Shuffling of the dataset

Carsten_Ditzel · February 1, 2019, 4:57pm

Is shuffling of the dataset performed by randomizing the access index for the getitem method or is the dataset itself shuffled in some way (which i doubt since I slice the data only in parts from an hdf5 file)

My question concerns the data access of different hdf5 datasets within the getitem method.

JuanFMontesinos · February 1, 2019, 5:12pm

The getittem function does exactly what you code it to do.
The good practice is to provide the structure of the data to be loaded in the init, for example, generating a list of files and then to code all the workload in the getittem function.
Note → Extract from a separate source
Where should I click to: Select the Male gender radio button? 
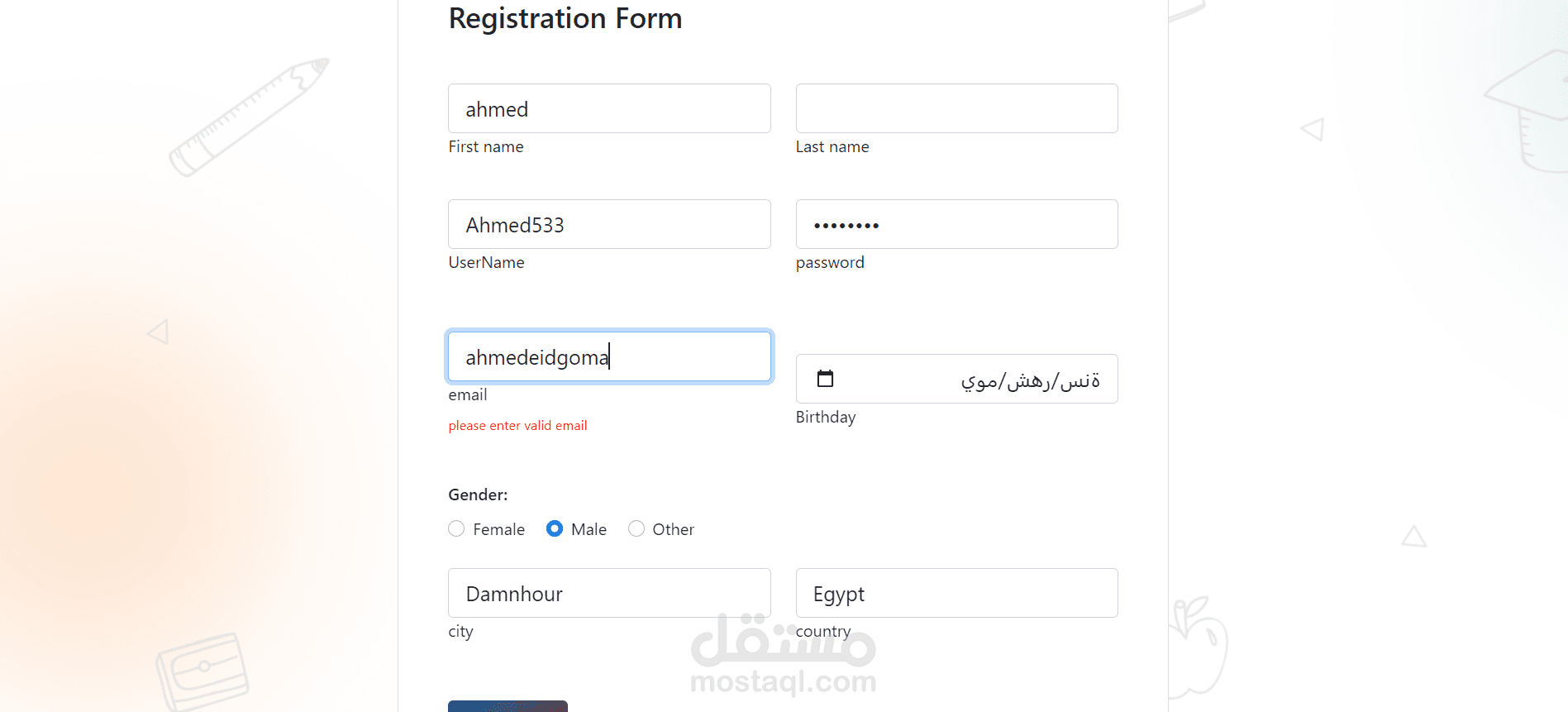point(555,528)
The dataset class (of pytorch) shuffle nothing. The dataloader (of pytorch) is the class in charge of doing all that.
At some point you have to return the amount of elements your data has, how many samples.
If you set shuffling, it will vary the ordering of the idx, however it’s totally agnostic to what that idx points to.
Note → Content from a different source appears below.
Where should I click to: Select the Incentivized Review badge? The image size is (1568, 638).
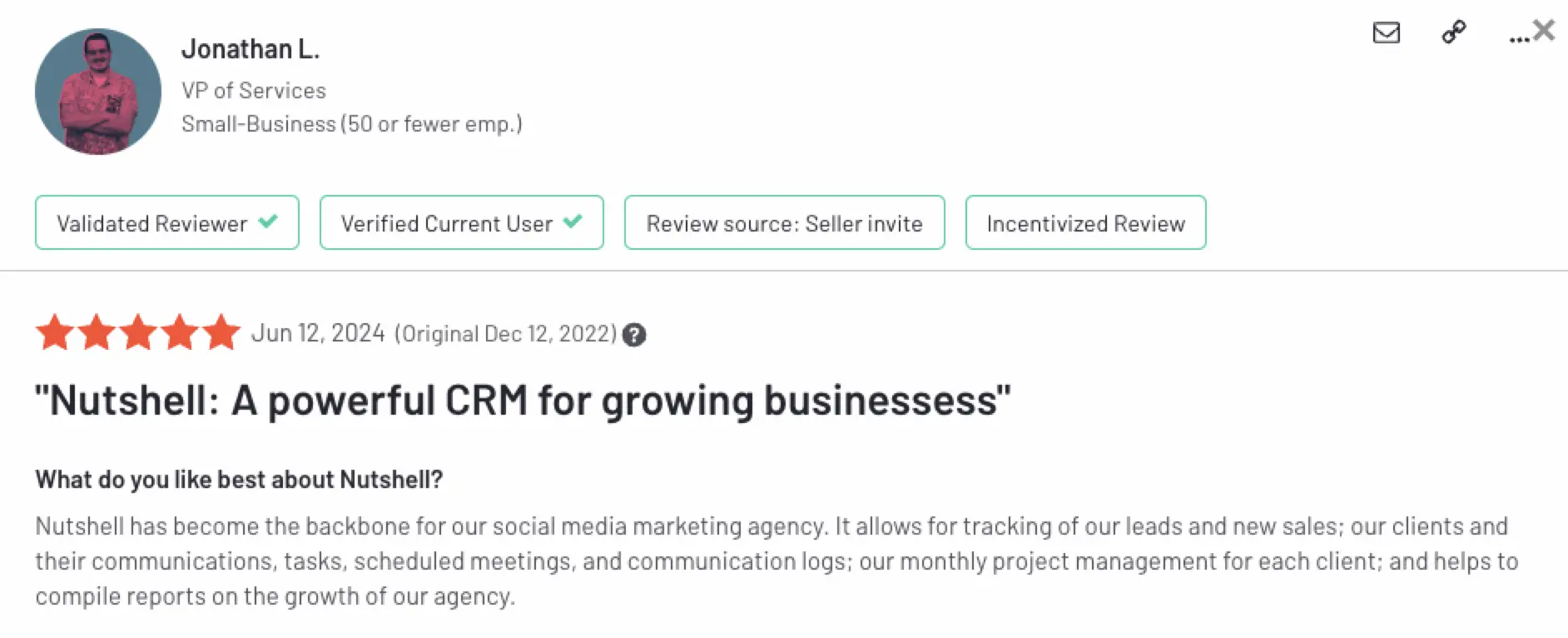pos(1085,223)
Carsten_Ditzel · February 1, 2019, 5:14pm

thank you very much!

Carsten_Ditzel · February 1, 2019, 5:22pm

bis this index zero-based like the python convention?
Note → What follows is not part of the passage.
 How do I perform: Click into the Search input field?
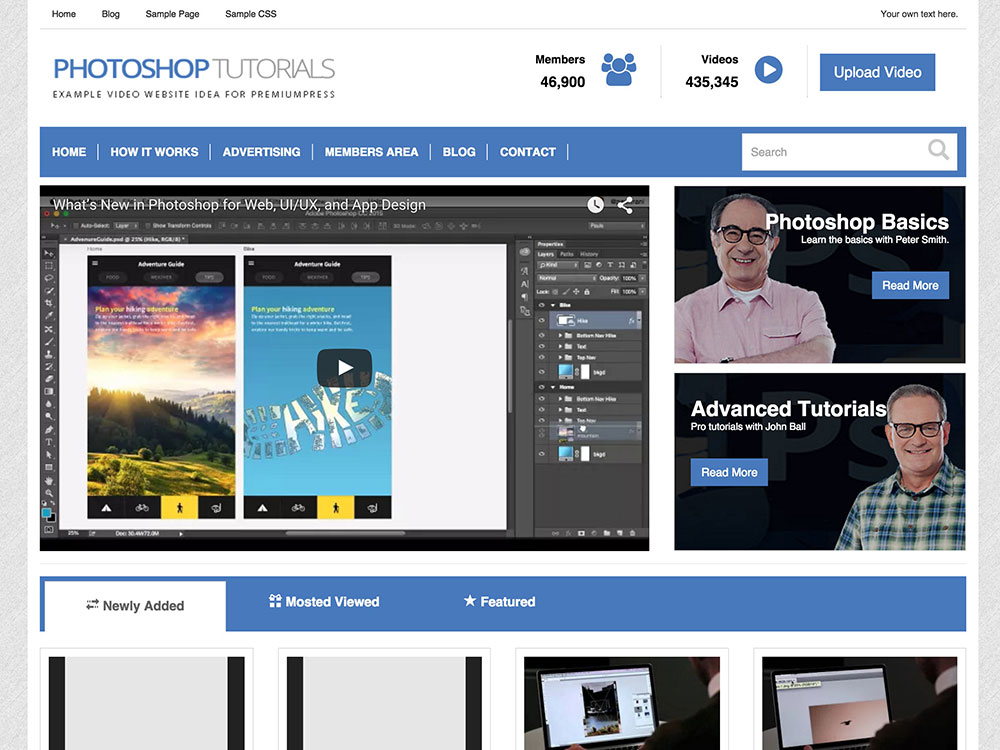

JuanFMontesinos · February 1, 2019, 5:38pm

Yep
Play with this

import torch
class Dataset(torch.utils.data.Dataset):
    def __len__(self):
        return 11
    def __getitem__(self, idx):
        return idx

s=Dataset()
loader= torch.utils.data.DataLoader(s,
                                     batch_size=1, shuffle=True,
                                     num_workers=0)

for i in iter(loader):
    print(i)